チームで共有することを念頭に置いて「記録をする」ことを忘れないようにしましょう。
次の勤務者が困らないか
看護は一人で完結しません。
次の勤務者が見たときに、状況がわかるか。
申し送りを受けた人が、安全に対応できるか。
この視点を持つと、報告や記録の必要性が見えやすくなります。
まとめ:看護師の責任は、患者さんの安全につながる行動を選ぶこと
看護師の責任とは、何でも一人で背負うことではありません。
大切なのは、責任の意味をうやむやにせず、自分の役割と限界を理解して行動することです。
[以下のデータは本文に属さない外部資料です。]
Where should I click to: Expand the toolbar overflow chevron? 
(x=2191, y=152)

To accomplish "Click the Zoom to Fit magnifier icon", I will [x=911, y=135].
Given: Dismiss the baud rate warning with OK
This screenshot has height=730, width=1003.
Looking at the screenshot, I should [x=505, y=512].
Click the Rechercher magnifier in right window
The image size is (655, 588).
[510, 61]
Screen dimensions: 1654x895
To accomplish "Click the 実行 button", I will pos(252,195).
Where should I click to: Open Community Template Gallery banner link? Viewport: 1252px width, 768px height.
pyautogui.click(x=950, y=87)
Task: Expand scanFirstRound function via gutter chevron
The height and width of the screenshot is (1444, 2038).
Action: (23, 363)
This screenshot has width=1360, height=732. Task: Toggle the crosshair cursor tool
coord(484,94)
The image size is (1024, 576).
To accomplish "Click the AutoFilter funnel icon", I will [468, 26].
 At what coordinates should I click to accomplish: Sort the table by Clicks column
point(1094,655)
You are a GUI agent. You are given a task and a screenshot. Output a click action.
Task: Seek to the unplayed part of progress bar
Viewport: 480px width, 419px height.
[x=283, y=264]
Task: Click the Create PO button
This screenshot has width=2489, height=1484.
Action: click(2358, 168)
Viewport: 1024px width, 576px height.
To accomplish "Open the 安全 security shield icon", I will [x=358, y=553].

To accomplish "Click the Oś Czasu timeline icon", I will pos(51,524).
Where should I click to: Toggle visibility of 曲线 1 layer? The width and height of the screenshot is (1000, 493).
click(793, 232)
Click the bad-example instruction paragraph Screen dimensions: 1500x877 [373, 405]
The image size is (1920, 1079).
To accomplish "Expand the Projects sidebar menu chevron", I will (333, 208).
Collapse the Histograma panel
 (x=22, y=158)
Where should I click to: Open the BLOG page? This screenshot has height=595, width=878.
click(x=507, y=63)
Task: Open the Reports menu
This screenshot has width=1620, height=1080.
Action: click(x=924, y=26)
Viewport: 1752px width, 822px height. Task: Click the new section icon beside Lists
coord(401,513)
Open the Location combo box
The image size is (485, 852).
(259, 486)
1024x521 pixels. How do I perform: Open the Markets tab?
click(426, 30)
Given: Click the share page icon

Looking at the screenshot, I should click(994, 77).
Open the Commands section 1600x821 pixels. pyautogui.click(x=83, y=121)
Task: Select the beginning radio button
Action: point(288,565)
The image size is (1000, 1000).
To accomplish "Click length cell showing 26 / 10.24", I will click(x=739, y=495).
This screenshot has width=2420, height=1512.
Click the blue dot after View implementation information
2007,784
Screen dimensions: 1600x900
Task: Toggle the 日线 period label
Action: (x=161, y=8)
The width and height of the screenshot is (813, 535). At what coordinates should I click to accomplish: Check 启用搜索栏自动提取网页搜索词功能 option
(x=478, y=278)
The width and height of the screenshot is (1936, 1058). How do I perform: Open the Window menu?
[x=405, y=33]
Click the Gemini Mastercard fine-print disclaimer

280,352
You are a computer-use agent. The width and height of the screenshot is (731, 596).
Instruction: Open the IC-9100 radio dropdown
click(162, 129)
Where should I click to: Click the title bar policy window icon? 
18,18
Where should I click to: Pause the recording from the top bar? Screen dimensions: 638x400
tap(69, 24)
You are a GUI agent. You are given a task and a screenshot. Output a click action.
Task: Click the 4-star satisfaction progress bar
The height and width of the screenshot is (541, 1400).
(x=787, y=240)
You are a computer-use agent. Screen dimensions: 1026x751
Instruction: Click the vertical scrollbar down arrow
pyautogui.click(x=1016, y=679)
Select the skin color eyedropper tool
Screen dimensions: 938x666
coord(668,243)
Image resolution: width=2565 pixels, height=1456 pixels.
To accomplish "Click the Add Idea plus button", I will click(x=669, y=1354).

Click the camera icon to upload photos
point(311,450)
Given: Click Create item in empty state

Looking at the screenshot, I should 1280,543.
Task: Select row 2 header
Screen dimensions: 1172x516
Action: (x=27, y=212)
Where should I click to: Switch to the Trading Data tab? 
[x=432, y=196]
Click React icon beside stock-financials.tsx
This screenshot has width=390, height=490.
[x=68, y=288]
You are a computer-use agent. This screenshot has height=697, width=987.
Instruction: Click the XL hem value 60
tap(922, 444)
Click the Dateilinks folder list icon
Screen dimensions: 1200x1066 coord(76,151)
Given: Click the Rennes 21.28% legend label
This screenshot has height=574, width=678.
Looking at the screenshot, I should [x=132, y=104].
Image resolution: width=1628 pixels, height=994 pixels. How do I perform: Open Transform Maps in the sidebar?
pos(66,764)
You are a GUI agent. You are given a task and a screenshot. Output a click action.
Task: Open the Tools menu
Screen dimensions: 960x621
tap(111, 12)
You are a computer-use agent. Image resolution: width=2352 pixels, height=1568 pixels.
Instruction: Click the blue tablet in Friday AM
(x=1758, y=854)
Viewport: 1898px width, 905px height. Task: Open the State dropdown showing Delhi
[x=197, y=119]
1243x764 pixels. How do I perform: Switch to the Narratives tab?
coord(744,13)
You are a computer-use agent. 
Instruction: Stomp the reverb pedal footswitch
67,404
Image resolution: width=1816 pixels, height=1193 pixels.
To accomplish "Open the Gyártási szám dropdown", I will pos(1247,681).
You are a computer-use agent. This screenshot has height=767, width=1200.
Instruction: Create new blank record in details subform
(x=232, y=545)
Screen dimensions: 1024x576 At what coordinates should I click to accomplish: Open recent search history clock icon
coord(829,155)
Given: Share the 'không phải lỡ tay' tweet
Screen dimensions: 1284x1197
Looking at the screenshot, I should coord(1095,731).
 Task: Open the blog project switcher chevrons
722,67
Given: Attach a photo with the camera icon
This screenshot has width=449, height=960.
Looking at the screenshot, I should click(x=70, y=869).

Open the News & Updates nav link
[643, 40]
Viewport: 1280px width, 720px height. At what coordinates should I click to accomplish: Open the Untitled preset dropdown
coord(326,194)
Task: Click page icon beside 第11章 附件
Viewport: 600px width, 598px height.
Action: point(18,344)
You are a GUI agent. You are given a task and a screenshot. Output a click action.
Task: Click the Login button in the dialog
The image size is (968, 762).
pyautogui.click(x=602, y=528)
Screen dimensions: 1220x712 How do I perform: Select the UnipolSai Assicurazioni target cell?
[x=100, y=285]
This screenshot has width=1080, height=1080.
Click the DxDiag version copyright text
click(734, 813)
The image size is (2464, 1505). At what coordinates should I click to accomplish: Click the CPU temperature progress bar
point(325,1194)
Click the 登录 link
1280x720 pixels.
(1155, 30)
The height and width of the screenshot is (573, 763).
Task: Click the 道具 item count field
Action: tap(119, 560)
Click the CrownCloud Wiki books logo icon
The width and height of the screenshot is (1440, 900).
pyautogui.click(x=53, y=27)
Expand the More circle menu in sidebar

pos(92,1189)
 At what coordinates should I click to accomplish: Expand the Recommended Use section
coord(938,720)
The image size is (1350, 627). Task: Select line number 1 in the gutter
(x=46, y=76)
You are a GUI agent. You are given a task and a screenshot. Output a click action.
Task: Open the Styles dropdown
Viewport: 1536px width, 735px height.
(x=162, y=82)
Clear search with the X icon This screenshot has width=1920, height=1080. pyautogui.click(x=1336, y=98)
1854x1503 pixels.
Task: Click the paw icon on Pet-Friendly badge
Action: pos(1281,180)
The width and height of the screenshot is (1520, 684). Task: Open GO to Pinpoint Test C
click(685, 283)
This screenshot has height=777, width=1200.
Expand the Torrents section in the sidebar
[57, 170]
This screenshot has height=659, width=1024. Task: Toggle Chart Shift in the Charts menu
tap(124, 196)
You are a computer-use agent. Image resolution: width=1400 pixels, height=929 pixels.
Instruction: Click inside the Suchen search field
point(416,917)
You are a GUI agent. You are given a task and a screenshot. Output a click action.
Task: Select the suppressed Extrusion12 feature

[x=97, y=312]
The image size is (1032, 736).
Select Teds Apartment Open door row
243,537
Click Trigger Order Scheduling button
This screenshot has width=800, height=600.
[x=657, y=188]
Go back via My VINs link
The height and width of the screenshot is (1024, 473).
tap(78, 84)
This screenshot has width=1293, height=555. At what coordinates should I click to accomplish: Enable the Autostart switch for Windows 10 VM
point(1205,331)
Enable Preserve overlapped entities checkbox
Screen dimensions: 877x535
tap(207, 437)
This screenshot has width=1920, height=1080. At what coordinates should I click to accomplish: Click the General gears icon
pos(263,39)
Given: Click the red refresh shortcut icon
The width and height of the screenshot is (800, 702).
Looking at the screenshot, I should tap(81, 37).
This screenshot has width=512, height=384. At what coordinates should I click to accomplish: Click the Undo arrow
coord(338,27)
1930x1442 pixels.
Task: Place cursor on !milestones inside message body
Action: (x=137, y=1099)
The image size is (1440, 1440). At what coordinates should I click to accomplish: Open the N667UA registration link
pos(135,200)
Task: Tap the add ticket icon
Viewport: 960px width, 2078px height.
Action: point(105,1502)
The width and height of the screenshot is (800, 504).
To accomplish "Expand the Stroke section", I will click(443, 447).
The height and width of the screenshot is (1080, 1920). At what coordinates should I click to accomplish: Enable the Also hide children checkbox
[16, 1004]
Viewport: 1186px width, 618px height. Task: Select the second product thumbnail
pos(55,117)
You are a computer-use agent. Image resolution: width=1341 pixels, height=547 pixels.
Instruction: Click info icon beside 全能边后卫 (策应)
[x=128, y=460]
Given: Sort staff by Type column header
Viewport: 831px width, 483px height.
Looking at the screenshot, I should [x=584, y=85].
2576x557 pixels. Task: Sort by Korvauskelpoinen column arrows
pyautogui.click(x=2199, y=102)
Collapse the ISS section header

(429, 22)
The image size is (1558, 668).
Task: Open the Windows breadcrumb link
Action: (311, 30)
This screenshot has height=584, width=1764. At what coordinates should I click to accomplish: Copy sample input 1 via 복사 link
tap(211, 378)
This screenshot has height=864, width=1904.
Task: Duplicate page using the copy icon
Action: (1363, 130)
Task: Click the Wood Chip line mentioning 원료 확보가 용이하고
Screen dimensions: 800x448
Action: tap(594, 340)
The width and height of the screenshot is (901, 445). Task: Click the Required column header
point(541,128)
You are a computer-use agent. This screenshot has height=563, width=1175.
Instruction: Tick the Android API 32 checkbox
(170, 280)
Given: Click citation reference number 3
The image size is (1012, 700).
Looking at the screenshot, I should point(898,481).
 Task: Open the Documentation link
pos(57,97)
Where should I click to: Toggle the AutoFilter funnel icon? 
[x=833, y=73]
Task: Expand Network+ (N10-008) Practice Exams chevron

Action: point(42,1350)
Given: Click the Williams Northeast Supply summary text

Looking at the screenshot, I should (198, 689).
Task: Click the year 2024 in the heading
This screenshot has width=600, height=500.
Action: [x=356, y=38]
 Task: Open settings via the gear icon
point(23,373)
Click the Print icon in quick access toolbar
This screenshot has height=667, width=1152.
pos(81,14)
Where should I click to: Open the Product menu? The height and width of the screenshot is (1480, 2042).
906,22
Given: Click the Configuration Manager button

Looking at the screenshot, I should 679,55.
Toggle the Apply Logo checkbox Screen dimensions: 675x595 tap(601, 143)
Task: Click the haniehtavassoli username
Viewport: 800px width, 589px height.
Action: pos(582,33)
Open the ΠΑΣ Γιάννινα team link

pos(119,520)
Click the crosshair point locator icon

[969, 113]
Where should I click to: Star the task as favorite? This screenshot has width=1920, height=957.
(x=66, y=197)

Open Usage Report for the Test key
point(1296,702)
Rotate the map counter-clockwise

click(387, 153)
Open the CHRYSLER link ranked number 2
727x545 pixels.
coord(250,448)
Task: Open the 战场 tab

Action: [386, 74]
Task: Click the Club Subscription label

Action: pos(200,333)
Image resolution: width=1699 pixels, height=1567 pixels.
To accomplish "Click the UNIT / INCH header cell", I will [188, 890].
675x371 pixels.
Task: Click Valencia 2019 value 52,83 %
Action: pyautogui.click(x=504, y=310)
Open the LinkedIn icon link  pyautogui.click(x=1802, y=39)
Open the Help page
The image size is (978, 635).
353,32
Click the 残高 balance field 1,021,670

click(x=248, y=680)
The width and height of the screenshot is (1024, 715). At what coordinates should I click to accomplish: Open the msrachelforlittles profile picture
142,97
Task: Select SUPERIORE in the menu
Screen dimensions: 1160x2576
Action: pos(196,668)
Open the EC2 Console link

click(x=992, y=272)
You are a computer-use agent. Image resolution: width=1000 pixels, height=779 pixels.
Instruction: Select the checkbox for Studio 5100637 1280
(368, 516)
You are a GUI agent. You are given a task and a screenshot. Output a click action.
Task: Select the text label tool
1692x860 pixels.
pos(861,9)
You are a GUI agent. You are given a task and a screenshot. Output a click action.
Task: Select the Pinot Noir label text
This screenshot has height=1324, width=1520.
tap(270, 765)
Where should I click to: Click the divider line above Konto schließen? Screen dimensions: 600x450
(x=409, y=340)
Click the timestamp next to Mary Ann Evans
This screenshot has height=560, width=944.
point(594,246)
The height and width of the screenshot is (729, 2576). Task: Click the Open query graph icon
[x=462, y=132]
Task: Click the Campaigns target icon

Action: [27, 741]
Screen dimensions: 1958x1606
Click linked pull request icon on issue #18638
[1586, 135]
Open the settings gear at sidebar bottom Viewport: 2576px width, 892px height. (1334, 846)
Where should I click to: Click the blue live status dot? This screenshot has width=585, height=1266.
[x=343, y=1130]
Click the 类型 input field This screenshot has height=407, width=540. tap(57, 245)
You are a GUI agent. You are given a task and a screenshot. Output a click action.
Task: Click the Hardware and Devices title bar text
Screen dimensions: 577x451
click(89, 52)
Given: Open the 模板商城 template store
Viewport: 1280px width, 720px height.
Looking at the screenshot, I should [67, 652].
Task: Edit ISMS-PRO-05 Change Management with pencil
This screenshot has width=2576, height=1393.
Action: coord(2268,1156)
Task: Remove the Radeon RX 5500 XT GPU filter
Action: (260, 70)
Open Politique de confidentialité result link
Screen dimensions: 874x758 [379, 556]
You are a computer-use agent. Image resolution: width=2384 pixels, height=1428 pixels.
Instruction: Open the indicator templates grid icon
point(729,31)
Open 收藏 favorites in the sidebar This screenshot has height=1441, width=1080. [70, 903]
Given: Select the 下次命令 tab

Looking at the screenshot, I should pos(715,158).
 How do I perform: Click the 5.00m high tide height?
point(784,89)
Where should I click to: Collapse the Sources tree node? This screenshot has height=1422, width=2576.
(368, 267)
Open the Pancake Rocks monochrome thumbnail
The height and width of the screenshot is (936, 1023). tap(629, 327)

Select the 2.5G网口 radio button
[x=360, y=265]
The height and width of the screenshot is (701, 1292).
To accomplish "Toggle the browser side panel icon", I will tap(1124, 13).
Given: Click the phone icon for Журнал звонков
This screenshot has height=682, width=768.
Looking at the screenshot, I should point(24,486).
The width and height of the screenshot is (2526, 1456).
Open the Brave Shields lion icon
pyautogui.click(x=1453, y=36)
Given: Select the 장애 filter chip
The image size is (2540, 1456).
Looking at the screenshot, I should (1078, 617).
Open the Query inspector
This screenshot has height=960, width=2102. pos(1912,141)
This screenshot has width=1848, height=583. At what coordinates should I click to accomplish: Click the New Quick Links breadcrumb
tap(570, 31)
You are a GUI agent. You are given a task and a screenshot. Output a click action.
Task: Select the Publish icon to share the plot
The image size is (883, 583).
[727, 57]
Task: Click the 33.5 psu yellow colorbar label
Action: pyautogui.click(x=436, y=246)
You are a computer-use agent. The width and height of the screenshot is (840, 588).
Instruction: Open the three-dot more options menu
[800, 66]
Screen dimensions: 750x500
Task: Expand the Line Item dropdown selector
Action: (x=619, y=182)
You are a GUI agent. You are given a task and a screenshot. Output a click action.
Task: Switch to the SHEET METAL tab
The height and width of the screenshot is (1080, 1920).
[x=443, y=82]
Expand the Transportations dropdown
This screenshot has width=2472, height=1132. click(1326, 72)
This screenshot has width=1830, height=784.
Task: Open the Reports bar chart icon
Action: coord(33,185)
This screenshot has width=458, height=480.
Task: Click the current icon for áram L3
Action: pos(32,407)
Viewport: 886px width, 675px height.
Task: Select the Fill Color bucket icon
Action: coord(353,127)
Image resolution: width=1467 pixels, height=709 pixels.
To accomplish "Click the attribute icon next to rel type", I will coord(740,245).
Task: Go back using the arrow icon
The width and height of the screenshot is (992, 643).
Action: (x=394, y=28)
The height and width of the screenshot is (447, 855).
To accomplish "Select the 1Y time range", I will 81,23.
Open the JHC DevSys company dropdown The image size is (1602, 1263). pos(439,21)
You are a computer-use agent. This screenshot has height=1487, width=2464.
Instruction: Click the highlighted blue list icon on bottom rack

看護師の責任には、業務上の責任、倫理的責任、説明責任、報告・記録の責任などがあります。
現場で特に大切なのは、
・わからないまま実施しない
・早めに報告する
・必要な相談をする
・記録を残す
・一人で抱え込まない
・患者さんの安全を最優先にする
・再発防止につなげる
ことです。
責任を取るというのは、辞めることでも、自分を責め続けることでもありません。
患者さんに影響が出ないように動くこと。
起きたことを正しく共有すること。
同じことを繰り返さないように考えること。
それが、看護師として現実的で大切な責任の取り方です。
責任を怖がりすぎる必要はありません。
ただし、責任をうやむやにしたまま働くのは危険です。
自分の役割を理解し、必要な報告・相談・記録を行う。
そして、チームで患者さんの安全を守る。
それが、看護師の責任を考えるうえで一番大切なことだと思います。